Contributors kaminis85

NVFAIL is an ONTAP feature that ensures data integrity during catastrophic failover scenarios.

This functionality is still applicable on ASA r2 systems, even though ASA r2 uses a simplified SAN architecture (SAZs and storage units instead of volumes).

Databases are vulnerable to corruption during storage failover events because they maintain large internal caches. If a catastrophic event requires forcing an ONTAP failover, irrespective of the health of the overall configuration, the result is previously acknowledged changes may be effectively discarded. The contents of the storage array jump backward in time, and the state of the database cache no longer reflects the state of the data on disk. This inconsistency results in data corruption.

Caching can occur at the application or server layer.
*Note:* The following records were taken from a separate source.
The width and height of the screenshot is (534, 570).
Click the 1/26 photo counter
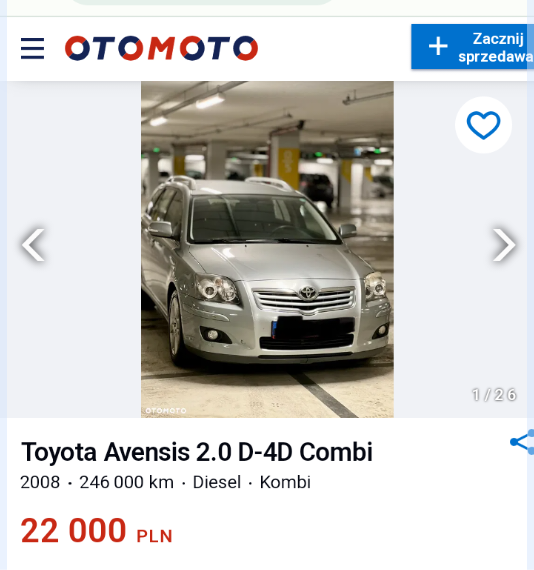point(494,395)
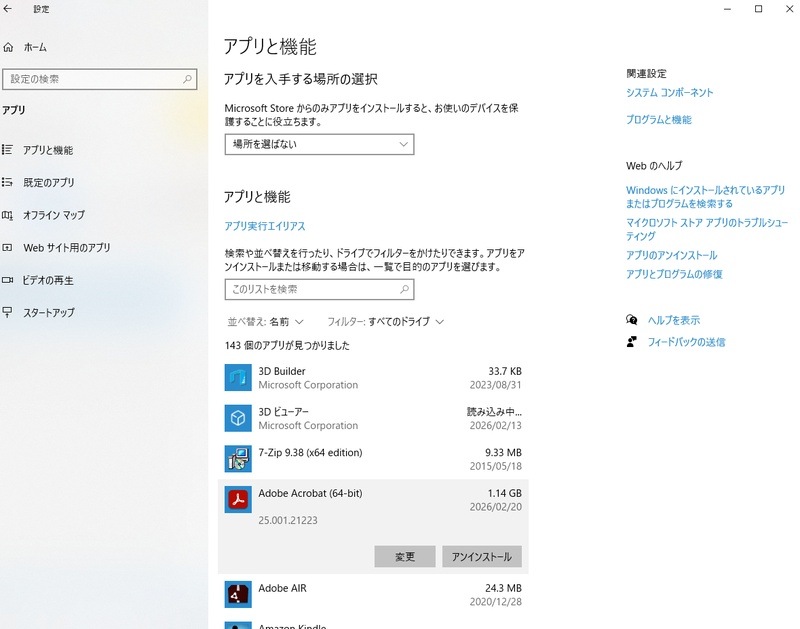Image resolution: width=800 pixels, height=629 pixels.
Task: Click the 3D ビューアー app icon
Action: 237,417
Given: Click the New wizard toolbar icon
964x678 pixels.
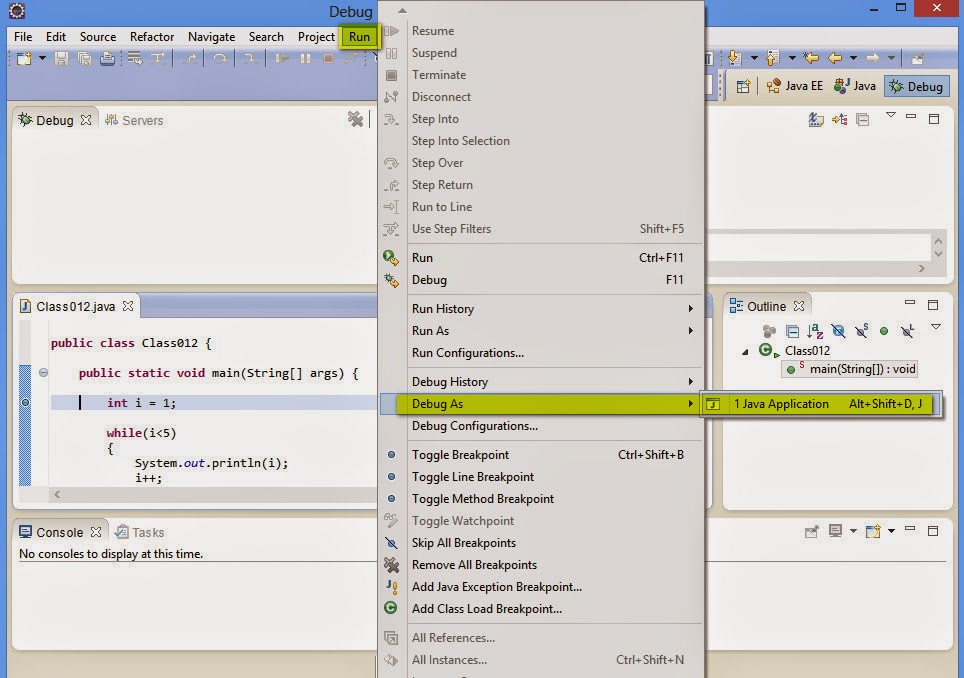Looking at the screenshot, I should [x=24, y=58].
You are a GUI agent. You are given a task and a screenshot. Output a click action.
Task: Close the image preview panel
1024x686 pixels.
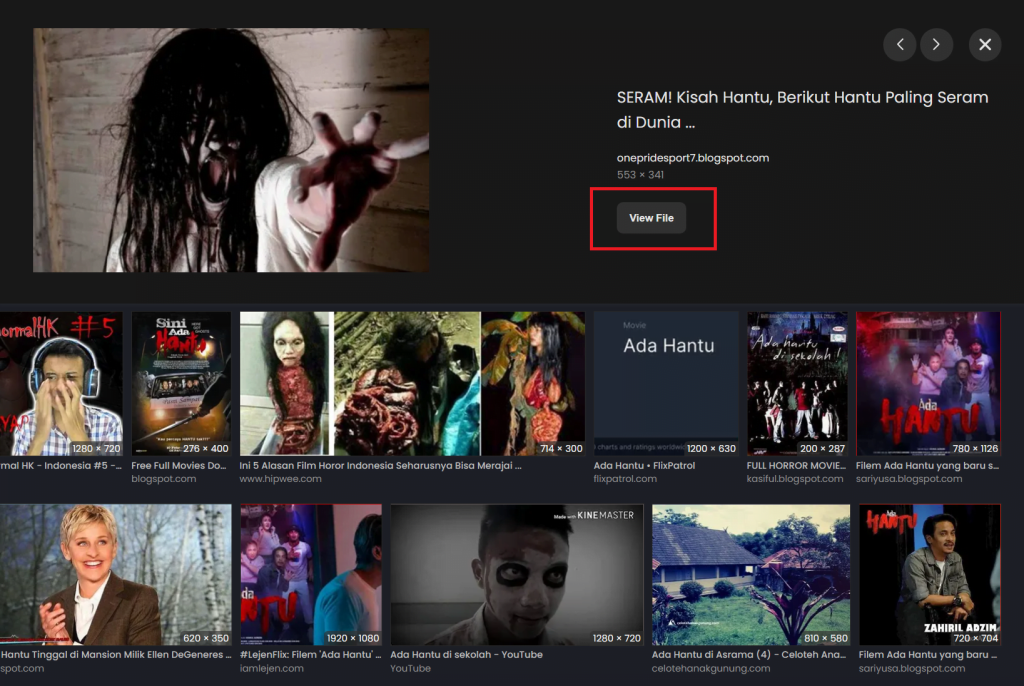coord(985,45)
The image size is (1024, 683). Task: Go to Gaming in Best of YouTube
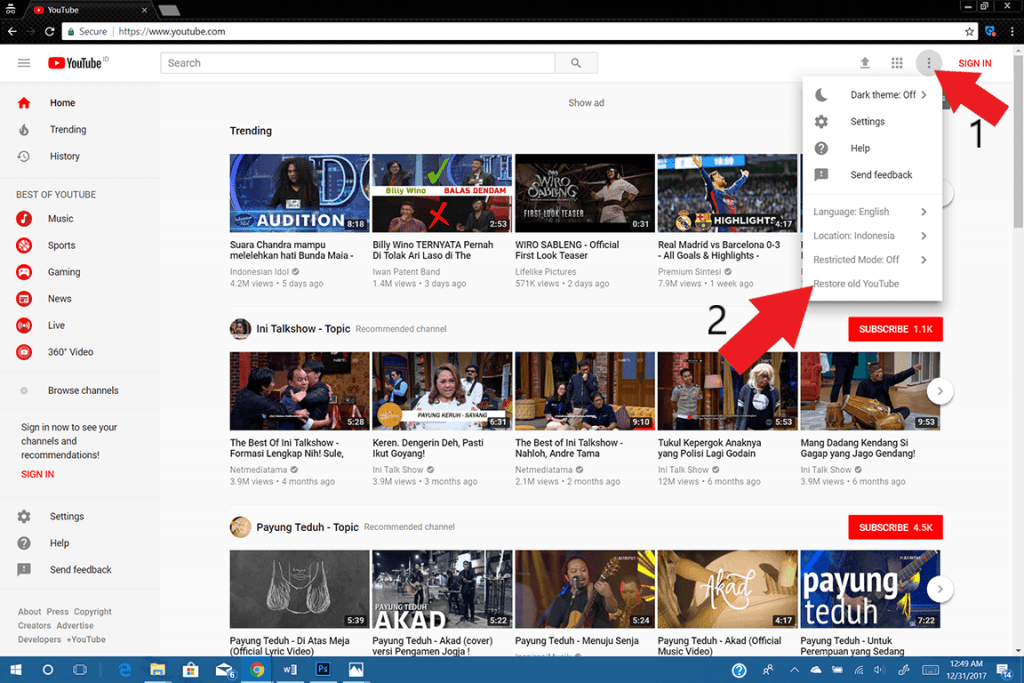[x=64, y=272]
For example, an Oracle Real Application Cluster (RAC) configuration with servers active on both a primary and a remote site caches data within the Oracle SGA. A forced failover operation that resulted in lost data would put the database at risk of corruption because the blocks stored in the SGA might not match the blocks on disk.

A less obvious use of caching is at the OS file system layer. A clustered file system based on LUNs located on the primary site could be mounted on servers at the remote site, and once again data could be cached. A failure of NVRAM or a forced takeover in these situations could result in file system corruption.

ONTAP protects databases and operating systems against this scenario using NVFAIL and its associated settings, which signal the host to invalidate cached data and remount the affected file systems after failover. This mechanism applies to ASA r2 LUNs and namespaces just as it does on AFF/FAS.

Note

Key ASA r2 considerations:

  • NVFAIL operates at the LUN level (storage unit), not at the SAZ level.

  • For Oracle databases, NVFAIL should be enabled on all LUNs hosting critical components (datafiles, redo logs, control files).

  • MetroCluster is not supported on ASA r2, so NVFAIL primarily applies to local HA failover scenarios.

  • NFS is not supported on ASA r2, so NVFAIL considerations apply only to SAN-based workloads (FC/iSCSI/NVMe).